Londra in cerca di accordi commerciali
È troppo presto per pronunciare un verdetto credibile. Il Governo di Johnson dichiara comunque vittoria: l'economia sta ripartendo alla grande, il crollo dell'interscambio è dovuto solo a “problemi di rodaggio”, e in ogni caso il commercio con altri Paesi extra-Ue a breve sostituirà e sorpasserà gli scambi con l'Europa. Le intese commerciali siglate finora da Londra sovrana hanno un impatto molto limitato e rappresentano una percentuale minuscola dell'interscambio con la Ue. L'ultimo di una breve serie, l'accordo con l'Australia, vale lo 0,02% del Pil e ha messo in allarme agricoltori e allevatori britannici che temono di essere spazzati via da una concorrenza massiccia e con meno paletti su tutela dell'ambiente e degli animali, utilizzo di ormoni e così via.
L'obiettivo di Londra, però, è ben più ambizioso: in primo luogo entrare a far parte del Partenariato Trans-Pacifico (TPP11) che rappresenta economie in forte crescita. Allo stato attuale gli 11 Paesi del Tpp, tra i quali ci sono il Canada, il Giappone, Vietnam e Cile, rappresentano solo l'8% dell'export britannico ma Londra prevede che la percentuale aumenti. Il secondo obiettivo è un accordo commerciale con gli Stati Uniti, che però per ora non sembra essere tra le priorità del presidente Joe Biden.
La City limita i danni
Nell'immediato Johnson può giustamente rivendicare alcuni successi come un tasso di disoccupazione che, nonostante la crisi, è salito solo al 4,7% contro una media Ue del 7,3%, grazie soprattutto al generoso programma di sostegno del Tesoro.
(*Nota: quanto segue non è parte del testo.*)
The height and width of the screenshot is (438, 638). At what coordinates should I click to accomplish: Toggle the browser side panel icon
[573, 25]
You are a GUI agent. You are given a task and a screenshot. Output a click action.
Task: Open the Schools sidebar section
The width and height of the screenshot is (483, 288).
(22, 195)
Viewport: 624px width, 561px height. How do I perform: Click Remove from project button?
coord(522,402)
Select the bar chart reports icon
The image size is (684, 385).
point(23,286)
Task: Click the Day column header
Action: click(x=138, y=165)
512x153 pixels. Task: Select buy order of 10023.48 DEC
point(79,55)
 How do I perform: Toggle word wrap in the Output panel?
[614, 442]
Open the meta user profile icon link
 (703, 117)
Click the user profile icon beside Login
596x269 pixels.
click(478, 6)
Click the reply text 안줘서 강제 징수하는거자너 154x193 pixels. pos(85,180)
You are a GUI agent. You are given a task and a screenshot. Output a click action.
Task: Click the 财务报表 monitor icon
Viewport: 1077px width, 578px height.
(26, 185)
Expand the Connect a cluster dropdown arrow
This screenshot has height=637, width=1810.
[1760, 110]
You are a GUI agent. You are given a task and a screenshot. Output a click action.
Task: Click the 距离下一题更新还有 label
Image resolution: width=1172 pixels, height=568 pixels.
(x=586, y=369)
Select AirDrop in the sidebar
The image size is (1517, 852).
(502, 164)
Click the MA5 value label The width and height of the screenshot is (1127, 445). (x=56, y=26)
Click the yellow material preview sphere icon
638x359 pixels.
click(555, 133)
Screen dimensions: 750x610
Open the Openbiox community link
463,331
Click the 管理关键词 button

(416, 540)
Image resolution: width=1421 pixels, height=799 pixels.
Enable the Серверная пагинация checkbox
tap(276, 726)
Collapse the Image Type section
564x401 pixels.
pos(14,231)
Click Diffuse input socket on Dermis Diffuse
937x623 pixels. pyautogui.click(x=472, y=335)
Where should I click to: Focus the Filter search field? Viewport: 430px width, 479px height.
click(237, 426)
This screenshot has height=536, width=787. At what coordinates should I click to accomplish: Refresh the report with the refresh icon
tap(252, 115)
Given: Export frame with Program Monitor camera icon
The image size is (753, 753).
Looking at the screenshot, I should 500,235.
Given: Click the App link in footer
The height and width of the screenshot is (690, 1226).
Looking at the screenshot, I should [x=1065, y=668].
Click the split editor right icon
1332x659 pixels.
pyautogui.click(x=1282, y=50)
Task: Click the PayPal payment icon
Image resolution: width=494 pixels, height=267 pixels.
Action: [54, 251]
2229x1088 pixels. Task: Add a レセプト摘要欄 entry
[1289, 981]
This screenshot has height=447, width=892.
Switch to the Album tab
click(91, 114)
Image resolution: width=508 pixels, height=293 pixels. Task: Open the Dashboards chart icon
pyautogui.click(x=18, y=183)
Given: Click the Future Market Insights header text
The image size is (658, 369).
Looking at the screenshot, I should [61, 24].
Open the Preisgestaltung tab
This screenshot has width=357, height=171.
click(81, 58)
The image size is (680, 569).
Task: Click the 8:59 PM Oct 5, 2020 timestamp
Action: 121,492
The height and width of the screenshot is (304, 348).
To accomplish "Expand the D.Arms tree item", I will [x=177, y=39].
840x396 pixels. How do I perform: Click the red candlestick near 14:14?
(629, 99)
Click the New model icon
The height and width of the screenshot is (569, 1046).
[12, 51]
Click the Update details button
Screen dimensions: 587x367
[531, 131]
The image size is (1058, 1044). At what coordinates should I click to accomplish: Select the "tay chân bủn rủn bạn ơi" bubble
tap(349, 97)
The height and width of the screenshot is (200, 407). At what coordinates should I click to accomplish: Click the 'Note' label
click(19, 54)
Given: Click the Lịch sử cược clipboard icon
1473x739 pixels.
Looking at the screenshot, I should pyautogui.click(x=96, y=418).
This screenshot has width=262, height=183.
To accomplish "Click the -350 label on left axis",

La City londinese ha perso alcuni pezzi – gi scambi in euro sono passati a Amsterdam, mille miliardi di asset sono stati trasferiti all'estero e migliaia di banchieri hanno lasciato Londra alla volta di città europee – ma non ha subìto l'esodo pronosticato da alcuni.
Il successo dei vaccini
Il grande successo del programma di vaccinazione di massa – si prevede che tutti gli adulti avranno ricevuto almeno la prima dose entro metà luglio – ha puntato i riflettori su un altro vanto britannico: il settore della tecnologia e della scienza. Tradizioni secolari di eccellenza sono state rafforzate dal sostegno finanziario dello Stato, con i risultati che tutti hanno visto: lo sviluppo di un vaccino in tempi record, 500mila vaccinazioni e un milione di tamponi al giorno, che vengono sequenziati in quindici centri specializzati per individuare le diverse varianti. Nessun Paese europeo può vantare tanto.
Brexit non c'entra, ma il senso di ottimismo che le cose stiano migliorando, sia sul fronte Covid-19 sia sul fronte dell'economia, contribuisce a minimizzare gli aspetti negativi dell'uscita dalla Ue.